Directors and officers subprime lawsuit concerns
NEW YORK (Bloomberg) - American International Group, the biggest insurer of US corporate boards, is asking clients about their involvement in the subprime mortgage market to avoid bad bets on companies that could be vulnerable to shareholder lawsuits.
AIG started distributing a three-page questionnaire to potential clients last week, asking corporate directors and officers to disclose whether their companies make home loans to the riskiest borrowers or invest in securities backed by them.
New Century Financial Corporation and Accredited Home Lenders Holding Company are among subprime lenders that already face shareholder suits over losses from record default rates on subprime loans.

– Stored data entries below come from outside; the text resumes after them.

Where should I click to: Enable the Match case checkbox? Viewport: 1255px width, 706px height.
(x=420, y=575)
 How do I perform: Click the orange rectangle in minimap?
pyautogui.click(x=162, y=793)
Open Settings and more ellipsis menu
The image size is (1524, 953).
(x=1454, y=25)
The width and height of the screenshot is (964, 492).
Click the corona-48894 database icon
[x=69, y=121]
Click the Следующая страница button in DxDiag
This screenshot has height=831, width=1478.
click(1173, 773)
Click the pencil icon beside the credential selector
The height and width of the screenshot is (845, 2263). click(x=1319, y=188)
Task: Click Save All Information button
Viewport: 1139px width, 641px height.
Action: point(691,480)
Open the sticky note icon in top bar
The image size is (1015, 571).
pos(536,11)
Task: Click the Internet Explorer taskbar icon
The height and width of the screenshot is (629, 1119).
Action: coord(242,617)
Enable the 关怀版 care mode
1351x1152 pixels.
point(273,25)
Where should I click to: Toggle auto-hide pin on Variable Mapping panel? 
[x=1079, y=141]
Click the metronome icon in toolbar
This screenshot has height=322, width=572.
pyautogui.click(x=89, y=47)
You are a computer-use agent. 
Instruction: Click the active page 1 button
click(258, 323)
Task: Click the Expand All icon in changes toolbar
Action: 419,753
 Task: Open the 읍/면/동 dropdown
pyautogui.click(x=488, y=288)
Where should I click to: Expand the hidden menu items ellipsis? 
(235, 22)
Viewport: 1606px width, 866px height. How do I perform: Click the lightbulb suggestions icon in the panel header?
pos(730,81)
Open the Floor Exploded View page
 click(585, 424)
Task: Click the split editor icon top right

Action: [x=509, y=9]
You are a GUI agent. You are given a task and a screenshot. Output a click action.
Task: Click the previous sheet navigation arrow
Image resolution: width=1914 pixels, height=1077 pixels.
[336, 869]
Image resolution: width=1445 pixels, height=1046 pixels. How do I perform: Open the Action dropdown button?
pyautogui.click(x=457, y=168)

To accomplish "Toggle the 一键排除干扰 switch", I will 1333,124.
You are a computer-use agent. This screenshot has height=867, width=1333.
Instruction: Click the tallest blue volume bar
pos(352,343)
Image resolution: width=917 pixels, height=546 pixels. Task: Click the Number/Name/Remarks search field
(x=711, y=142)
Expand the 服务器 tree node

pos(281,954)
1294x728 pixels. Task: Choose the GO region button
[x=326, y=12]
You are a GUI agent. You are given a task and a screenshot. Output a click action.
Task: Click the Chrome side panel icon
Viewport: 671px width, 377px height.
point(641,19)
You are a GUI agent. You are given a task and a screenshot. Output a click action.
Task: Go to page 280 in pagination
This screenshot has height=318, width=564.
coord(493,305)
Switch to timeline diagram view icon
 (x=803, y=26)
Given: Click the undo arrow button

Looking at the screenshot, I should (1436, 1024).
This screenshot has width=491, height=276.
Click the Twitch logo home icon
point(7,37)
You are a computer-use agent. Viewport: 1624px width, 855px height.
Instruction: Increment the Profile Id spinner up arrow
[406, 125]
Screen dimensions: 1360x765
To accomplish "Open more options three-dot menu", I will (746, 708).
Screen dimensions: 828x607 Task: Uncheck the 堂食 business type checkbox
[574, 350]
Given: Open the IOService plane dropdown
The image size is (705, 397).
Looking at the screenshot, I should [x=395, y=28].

AIG's move highlights insurers' concerns that the rout in the subprime market could damage one of their most profitable lines of business. Companies including AIG, Chubb and XL Capital together had their highest rate of return in at least 16 years in 2006 from selling coverage to directors and officers, Sanford Bernstein & Compay estimates.
"Insurers are on really high alert for anything that could be tangentially related to subprime," said Lauri Floresca, a D&O insurance broker with Carpenter Moore, a unit of Nasdaq Stock Market. "The concern is that this is the tip of the iceberg."
Subprime could add to D&O insurers' claims by as much as $1.5 billion to $3.6bn annually for three years, Sanford Bernstein analysts led by Todd Bault said. That scenario is "extremely unlikely," Bault wrote, predicting that actual losses will be 10 percent to 50 percent of those estimates.
New Century, of Irvine, California, is the biggest subprime lender in bankruptcy, and Accredited, based in San Diego, announced plans on August 22 to close more than half its operations and fire 1,600 people.
They are among "a dozen or so" companies facing lawsuits, a number that will swell to "hundreds," Floresca said. More than 100 mortgage companies have halted operations or sought buyers since the beginning of 2006.
Chubb and XL are among the insurers most vulnerable to a decline in D&O profitability, with 16 and 17 percent, respectively, of their 2006 premiums coming from D&O, Bault estimates. AIG depended on board insurance for only seven percent of its property and liability premiums, Bault said. He rates Chubb "market perform" and XL and AIG "outperform."
The questionnaires on subprime vulnerability show that New York-based AIG is "monitoring the situation closely," said spokesman Chris Winans, "but at this point it does not appear to be a significant issue" for the AIG unit that sells D&O insurance.
Other insurers will probably start using similar questionnaires, Floresca said. She advises clients to avoid giving written answers because they could be used later to deny coverage. Winans said the questionnaires are rarely mandatory.
Chubb, based in Warren, New Jersey, ranked behind only AIG in a survey of 2006 primary `D&O' premiums by Towers Perrin, a Stamford, Connecticut-based consultant. XL, based in Bermuda, was ranked third.
Chubb and XL ask about clients' vulnerability to the subprime industry without using a questionnaire, according to Chubb spokesman Mark Greenberg and XL spokeswoman Carol Parker Trott. "We sit down with the customer face to face and discuss all is or her exposures," Greenberg said.